▸ **WORK INSTRUCTIONS**:
Omit all pictures, then retype exactly the lines from the one that contains "Click the Insert Function fx icon" through the end of the listing.

▸ **RECORDED DATA**:

===============

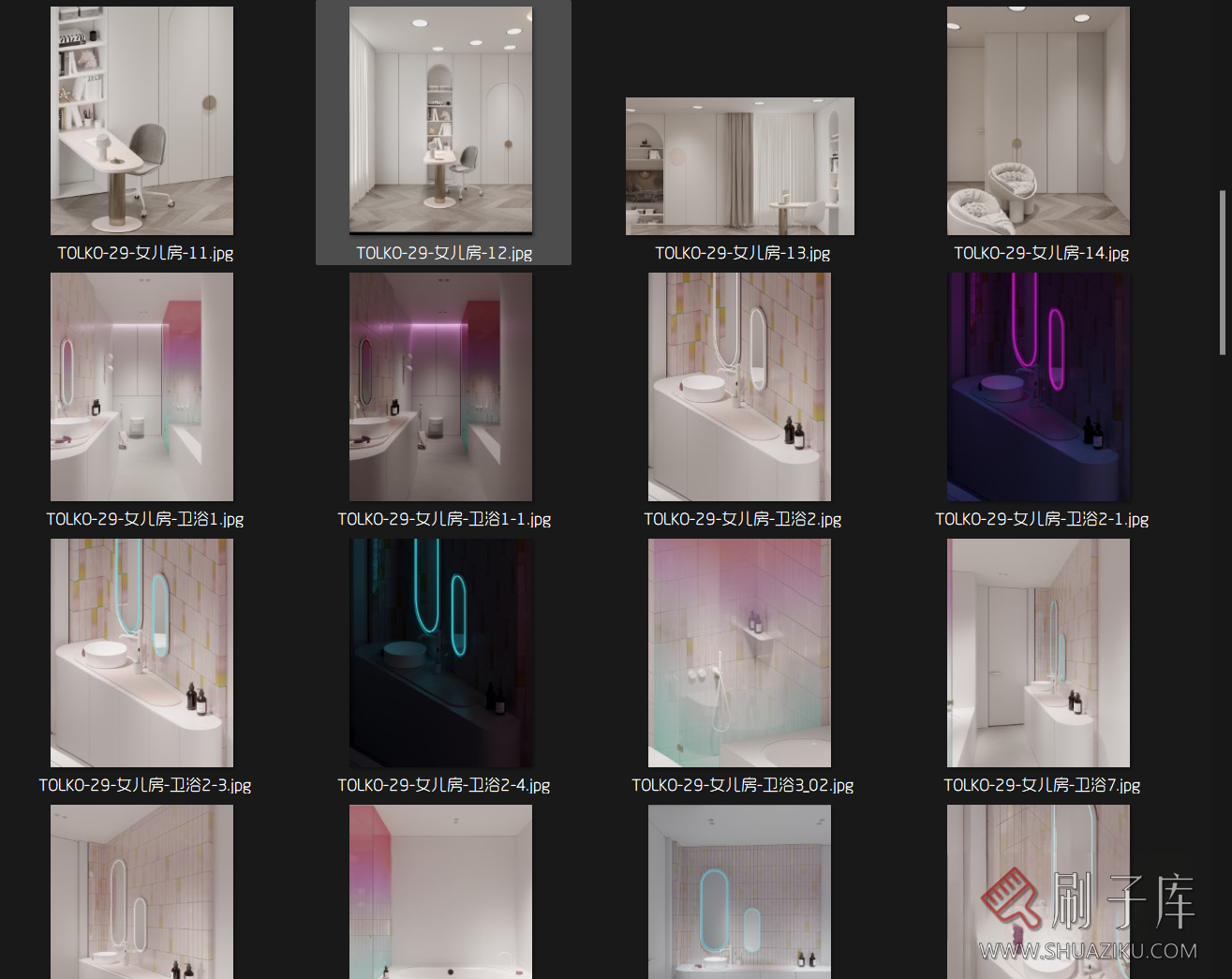Viewport: 1232px width, 979px height.
Task: Open the neon mirror image 卫浴2-1.jpg
Action: click(1038, 387)
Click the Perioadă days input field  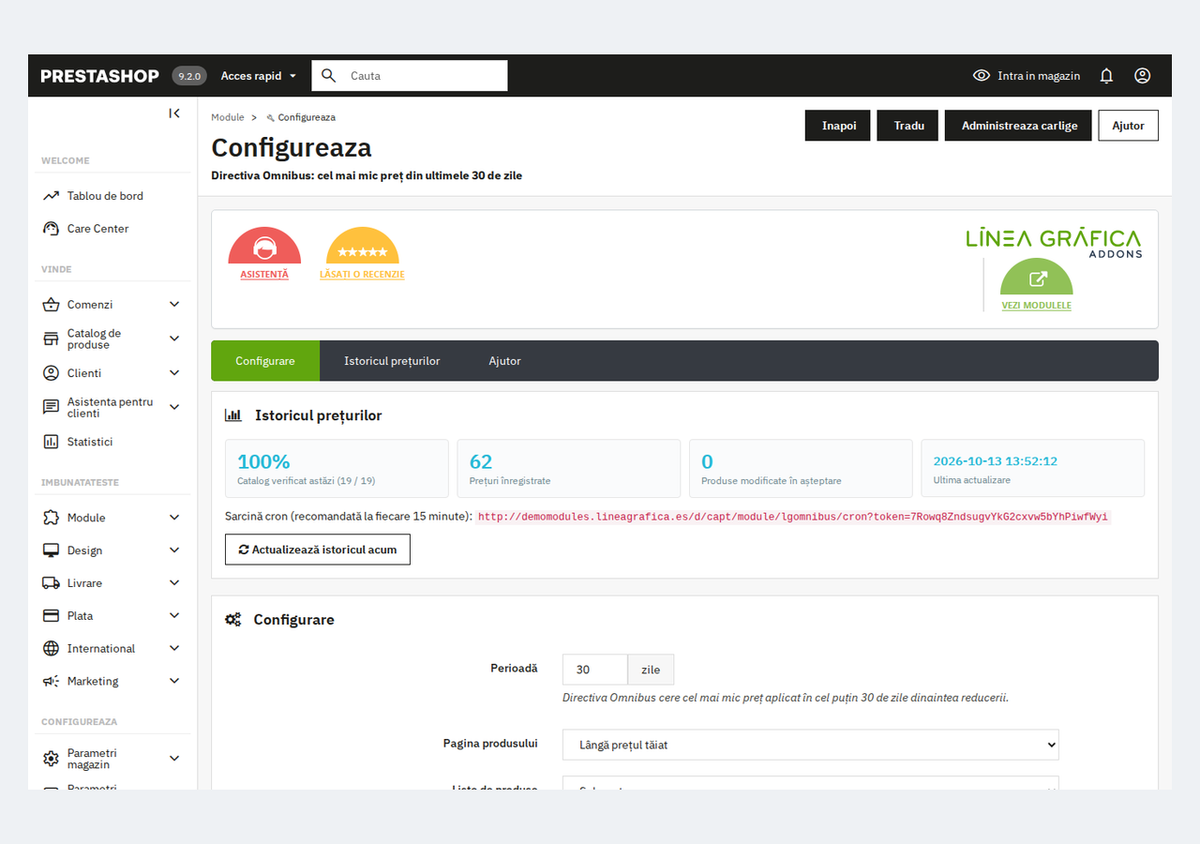pos(595,670)
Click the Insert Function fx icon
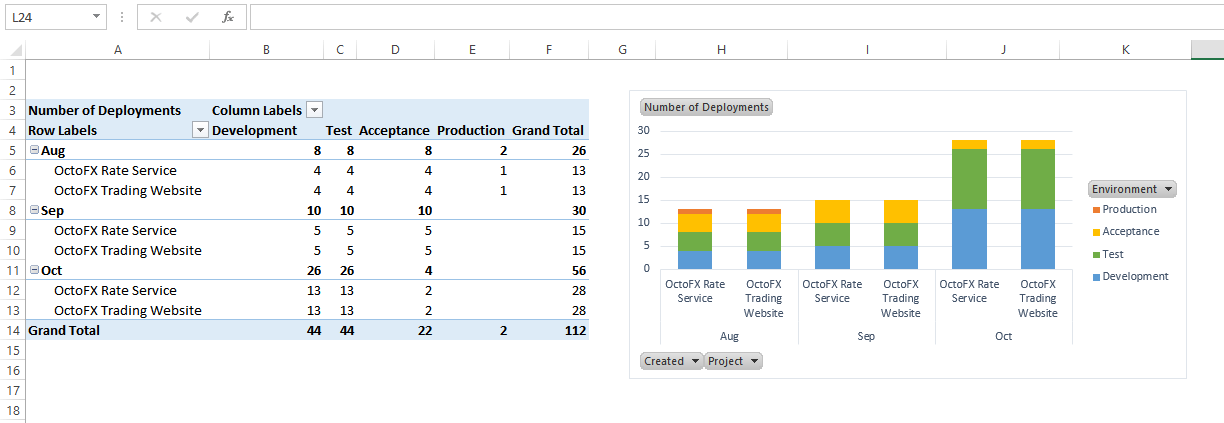This screenshot has height=423, width=1224. pyautogui.click(x=228, y=17)
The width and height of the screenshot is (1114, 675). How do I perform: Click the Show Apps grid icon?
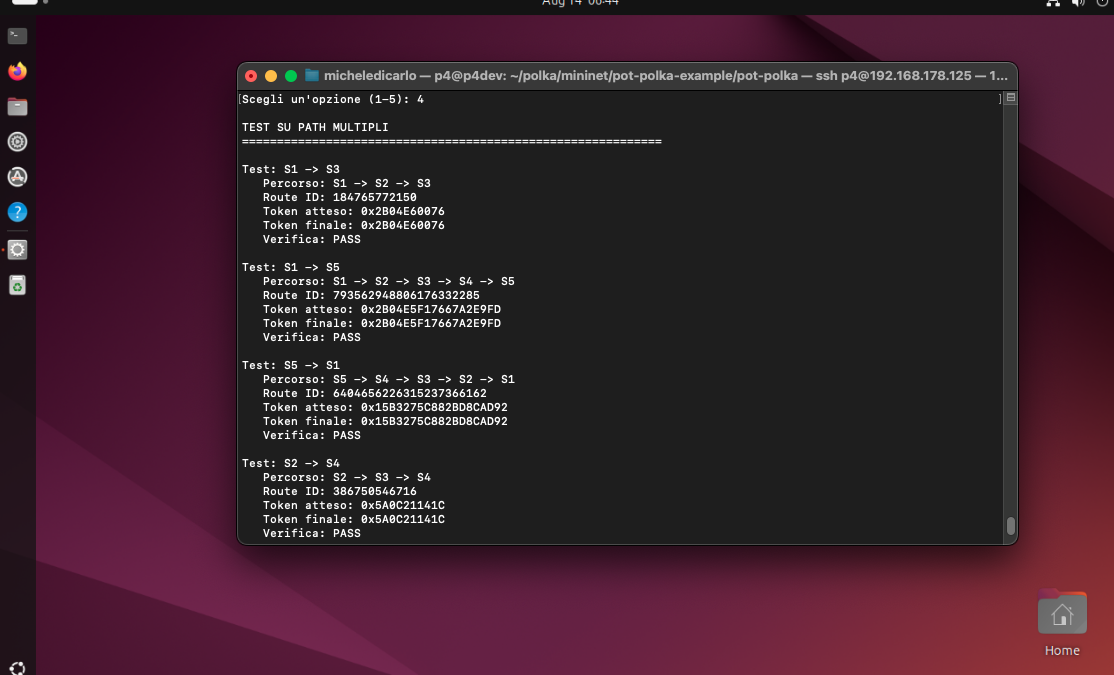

===============

▸ **WRITTEN ANSWER**:
Click the Insert Function fx icon
This screenshot has height=423, width=1224. pyautogui.click(x=228, y=17)
The width and height of the screenshot is (1114, 675). How do I perform: Click the Show Apps grid icon?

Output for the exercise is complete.